Beginning with the first line of the entries below, quote each line until you reach and include the line with "859x460 pixels.".

====== DATA LISTING

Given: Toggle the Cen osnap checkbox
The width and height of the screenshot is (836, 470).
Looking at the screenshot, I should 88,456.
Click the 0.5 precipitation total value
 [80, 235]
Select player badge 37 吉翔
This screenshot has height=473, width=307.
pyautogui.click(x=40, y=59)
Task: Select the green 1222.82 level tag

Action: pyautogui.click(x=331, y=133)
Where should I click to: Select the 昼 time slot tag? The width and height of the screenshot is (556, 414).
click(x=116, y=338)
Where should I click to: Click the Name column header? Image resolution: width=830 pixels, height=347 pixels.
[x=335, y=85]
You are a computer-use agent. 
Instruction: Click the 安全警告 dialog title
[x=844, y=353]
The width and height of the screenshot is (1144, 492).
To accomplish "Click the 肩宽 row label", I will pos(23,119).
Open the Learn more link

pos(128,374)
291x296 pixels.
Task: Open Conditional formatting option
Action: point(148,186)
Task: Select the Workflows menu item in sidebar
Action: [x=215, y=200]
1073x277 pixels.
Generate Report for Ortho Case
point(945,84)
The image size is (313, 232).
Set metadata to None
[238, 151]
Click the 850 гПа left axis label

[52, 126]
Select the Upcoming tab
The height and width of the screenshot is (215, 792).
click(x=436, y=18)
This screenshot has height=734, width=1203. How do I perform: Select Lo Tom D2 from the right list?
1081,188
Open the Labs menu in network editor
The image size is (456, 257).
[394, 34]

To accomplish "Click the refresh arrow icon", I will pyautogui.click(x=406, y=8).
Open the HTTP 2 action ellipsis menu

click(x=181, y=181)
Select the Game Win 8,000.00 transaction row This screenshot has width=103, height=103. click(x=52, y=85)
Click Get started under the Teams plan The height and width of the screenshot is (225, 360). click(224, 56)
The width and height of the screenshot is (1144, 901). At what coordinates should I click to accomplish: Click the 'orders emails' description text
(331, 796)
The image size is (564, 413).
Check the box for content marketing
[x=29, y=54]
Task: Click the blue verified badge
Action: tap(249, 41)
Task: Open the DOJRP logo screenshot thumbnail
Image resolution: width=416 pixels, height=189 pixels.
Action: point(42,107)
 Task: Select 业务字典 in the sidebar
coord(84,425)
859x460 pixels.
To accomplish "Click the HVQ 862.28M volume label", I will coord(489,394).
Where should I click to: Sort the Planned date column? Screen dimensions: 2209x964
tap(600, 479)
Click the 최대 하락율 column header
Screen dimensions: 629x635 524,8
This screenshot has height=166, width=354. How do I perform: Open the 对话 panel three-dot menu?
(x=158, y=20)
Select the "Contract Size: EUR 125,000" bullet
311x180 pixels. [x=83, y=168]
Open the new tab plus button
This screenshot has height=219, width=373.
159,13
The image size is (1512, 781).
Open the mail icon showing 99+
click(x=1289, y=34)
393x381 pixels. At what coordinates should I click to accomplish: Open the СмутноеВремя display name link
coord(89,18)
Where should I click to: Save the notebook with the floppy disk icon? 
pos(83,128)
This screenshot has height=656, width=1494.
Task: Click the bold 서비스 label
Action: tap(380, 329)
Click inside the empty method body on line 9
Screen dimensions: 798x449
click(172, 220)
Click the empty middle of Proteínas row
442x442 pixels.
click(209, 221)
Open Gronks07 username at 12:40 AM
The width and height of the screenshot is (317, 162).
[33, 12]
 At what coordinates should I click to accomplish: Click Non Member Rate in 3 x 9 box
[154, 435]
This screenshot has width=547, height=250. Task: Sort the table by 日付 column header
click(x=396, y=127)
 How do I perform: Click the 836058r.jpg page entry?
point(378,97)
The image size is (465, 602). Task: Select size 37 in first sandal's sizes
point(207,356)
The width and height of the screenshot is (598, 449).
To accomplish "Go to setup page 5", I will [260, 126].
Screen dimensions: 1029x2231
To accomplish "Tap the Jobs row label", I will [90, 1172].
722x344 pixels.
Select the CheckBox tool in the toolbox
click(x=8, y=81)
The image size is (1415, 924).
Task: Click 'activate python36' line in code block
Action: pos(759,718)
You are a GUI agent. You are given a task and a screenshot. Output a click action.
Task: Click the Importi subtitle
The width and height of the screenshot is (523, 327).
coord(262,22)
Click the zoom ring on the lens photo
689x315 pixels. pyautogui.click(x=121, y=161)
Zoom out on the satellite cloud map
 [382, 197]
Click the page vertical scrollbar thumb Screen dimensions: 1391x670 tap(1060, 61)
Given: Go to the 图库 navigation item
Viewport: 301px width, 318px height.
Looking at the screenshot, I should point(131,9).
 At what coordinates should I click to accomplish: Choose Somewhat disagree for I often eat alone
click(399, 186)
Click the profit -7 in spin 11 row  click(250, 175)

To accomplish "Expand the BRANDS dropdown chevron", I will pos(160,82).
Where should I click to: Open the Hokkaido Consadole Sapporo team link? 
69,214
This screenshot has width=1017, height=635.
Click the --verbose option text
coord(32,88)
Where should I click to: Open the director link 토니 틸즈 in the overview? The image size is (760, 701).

============

SOLUTION:
Given: Toggle the Cen osnap checkbox
The width and height of the screenshot is (836, 470).
Looking at the screenshot, I should 88,456.
Click the 0.5 precipitation total value
 [80, 235]
Select player badge 37 吉翔
This screenshot has height=473, width=307.
pyautogui.click(x=40, y=59)
Task: Select the green 1222.82 level tag

Action: pyautogui.click(x=331, y=133)
Where should I click to: Select the 昼 time slot tag? The width and height of the screenshot is (556, 414).
click(x=116, y=338)
Where should I click to: Click the Name column header? Image resolution: width=830 pixels, height=347 pixels.
[x=335, y=85]
You are a computer-use agent. 
Instruction: Click the 安全警告 dialog title
[x=844, y=353]
The width and height of the screenshot is (1144, 492).
To accomplish "Click the 肩宽 row label", I will pos(23,119).
Open the Learn more link

pos(128,374)
291x296 pixels.
Task: Open Conditional formatting option
Action: point(148,186)
Task: Select the Workflows menu item in sidebar
Action: [x=215, y=200]
1073x277 pixels.
Generate Report for Ortho Case
point(945,84)
The image size is (313, 232).
Set metadata to None
[238, 151]
Click the 850 гПа left axis label

[52, 126]
Select the Upcoming tab
The height and width of the screenshot is (215, 792).
click(x=436, y=18)
This screenshot has height=734, width=1203. How do I perform: Select Lo Tom D2 from the right list?
1081,188
Open the Labs menu in network editor
The image size is (456, 257).
[394, 34]

To accomplish "Click the refresh arrow icon", I will pyautogui.click(x=406, y=8).
Open the HTTP 2 action ellipsis menu

click(x=181, y=181)
Select the Game Win 8,000.00 transaction row This screenshot has width=103, height=103. click(x=52, y=85)
Click Get started under the Teams plan The height and width of the screenshot is (225, 360). click(224, 56)
The width and height of the screenshot is (1144, 901). At what coordinates should I click to accomplish: Click the 'orders emails' description text
(331, 796)
The image size is (564, 413).
Check the box for content marketing
[x=29, y=54]
Task: Click the blue verified badge
Action: tap(249, 41)
Task: Open the DOJRP logo screenshot thumbnail
Image resolution: width=416 pixels, height=189 pixels.
Action: point(42,107)
 Task: Select 业务字典 in the sidebar
coord(84,425)
859x460 pixels.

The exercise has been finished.